Extract to read:
begin

Building performance-critical Python tools with Rust: Lessons from production

About Cloudsmith

Universal package management & supply chain security

Secure artifact repository for 32+ package formats
110M+ API requests/day
Petabytes of packages daily
10-year-old Django monolith

Every non-cached request hits our Django API ⚡

The Problem

┌─────────┐    ┌──────────┐    ┌────────┐
│  NGINX  │───▶│ HAProxy  │───▶│ uWSGI  │───▶ Django
└─────────┘    └──────────┘    └────────┘
SSL + Basic    Queuing &        App
Validation     Routing          Server

Multiple components to maintain and run = debugging hell
uWSGI threading model = black box latency spikes
No request cancellation (WSGI limitation)
Throwing hardware at scaling problems

Why This Matters

❌ Full rewrites aren't viable (10 years of business logic)

end

Tasks to carry out:
[A] Summarize the Cloudsmith piece in two sentences.
[B] Please copy out everything from "Multiple components to" down to "of business logic)" in the Cloudsmith piece, switching "hardware" to "servers".

Records shown:
begin

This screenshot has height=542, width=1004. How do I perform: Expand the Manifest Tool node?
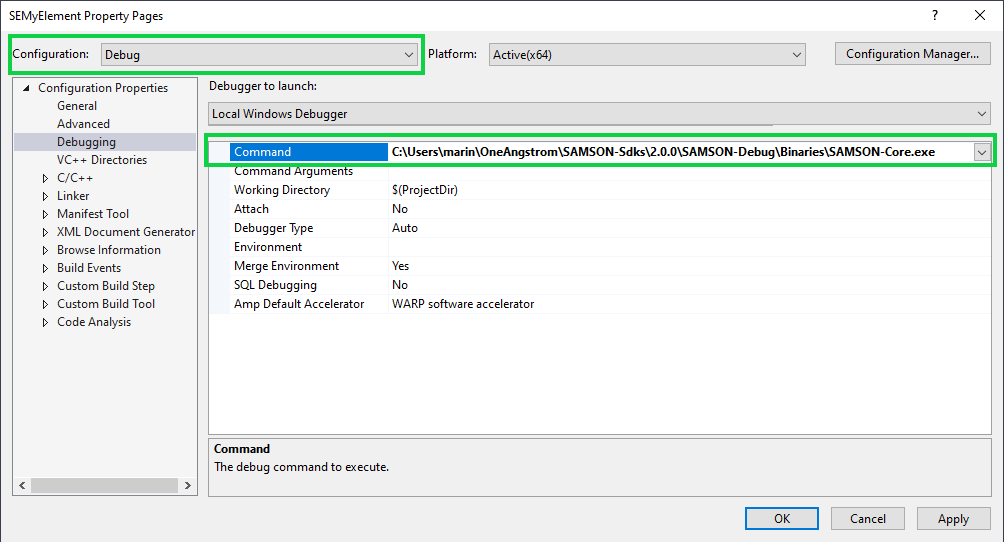coord(45,214)
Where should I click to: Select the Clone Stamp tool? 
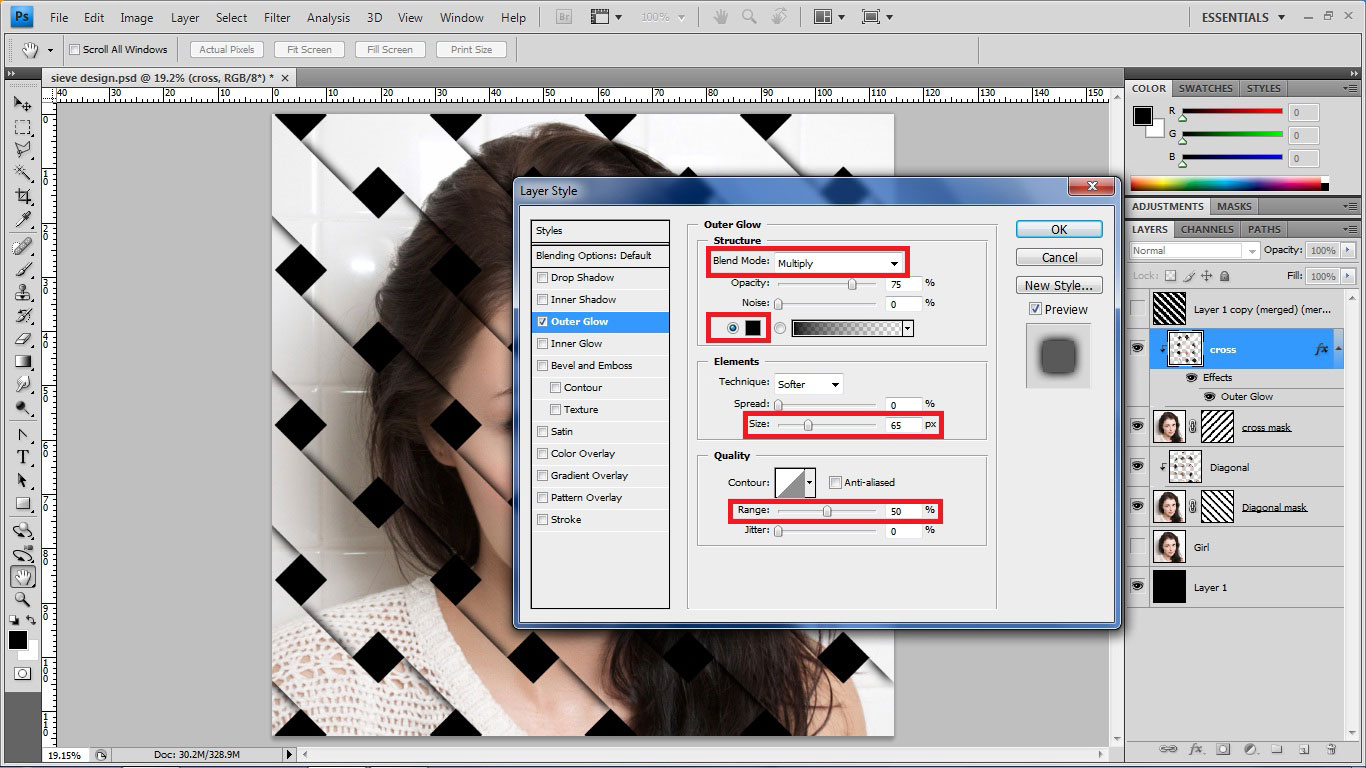tap(22, 292)
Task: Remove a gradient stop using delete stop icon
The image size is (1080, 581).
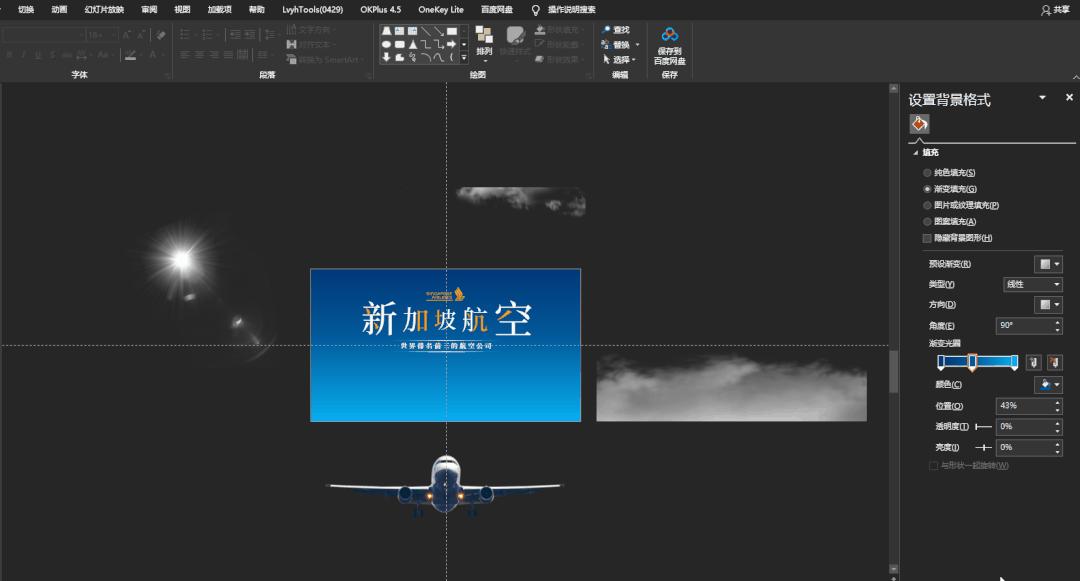Action: pos(1055,361)
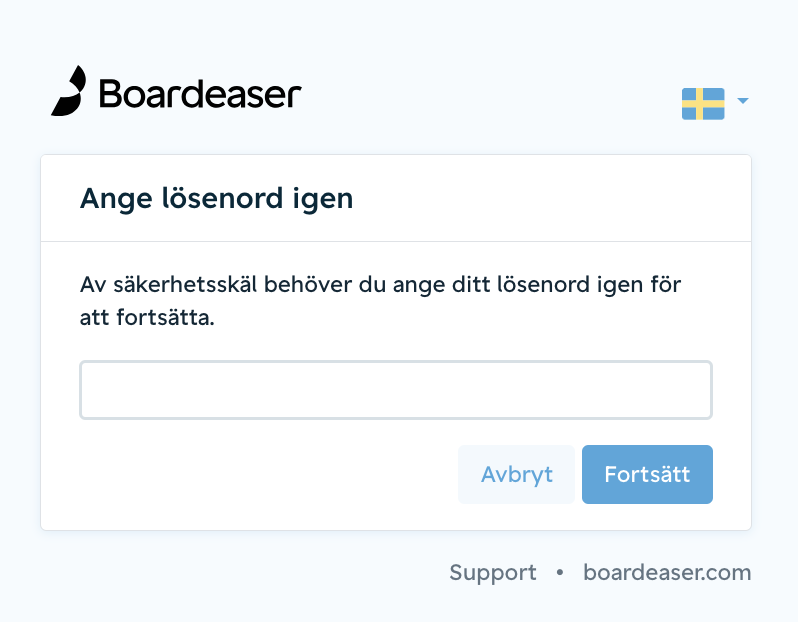Click the Boardeaser wordmark text
This screenshot has width=798, height=622.
[200, 94]
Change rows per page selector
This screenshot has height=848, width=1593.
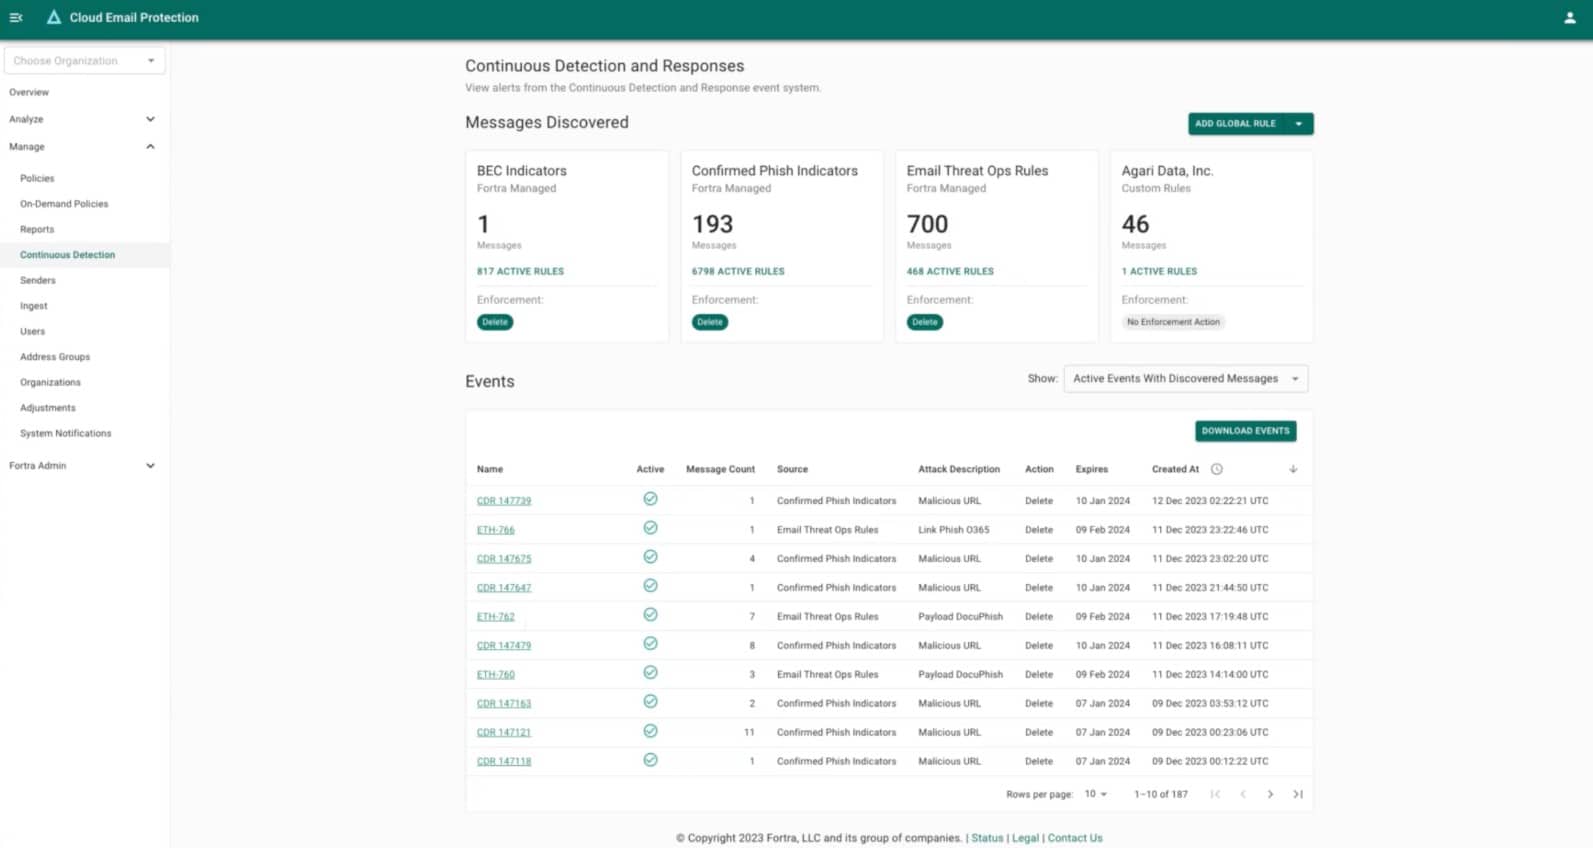[1096, 794]

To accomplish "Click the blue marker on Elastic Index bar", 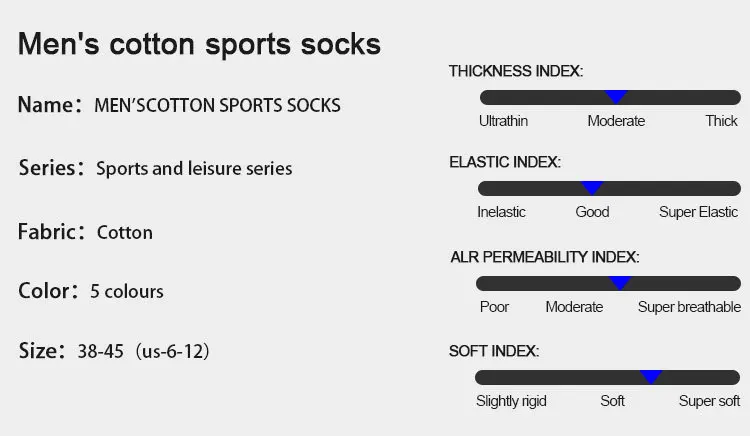I will [x=592, y=188].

end

Results by task:
[A] Cloudsmith runs a secure artifact repository for 32+ package formats that serves more than 110M API requests a day, and every non-cached request reaches its 10-year-old Django monolith. Its request path through NGINX, HAProxy and uWSGI brings debugging trouble, latency spikes from uWSGI's threading model, no request cancellation and a habit of throwing hardware at scaling problems, yet a full rewrite isn't viable because of 10 years of business logic.

[B]
Multiple components to maintain and run = debugging hell
uWSGI threading model = black box latency spikes
No request cancellation (WSGI limitation)
Throwing servers at scaling problems

Why This Matters

❌ Full rewrites aren't viable (10 years of business logic)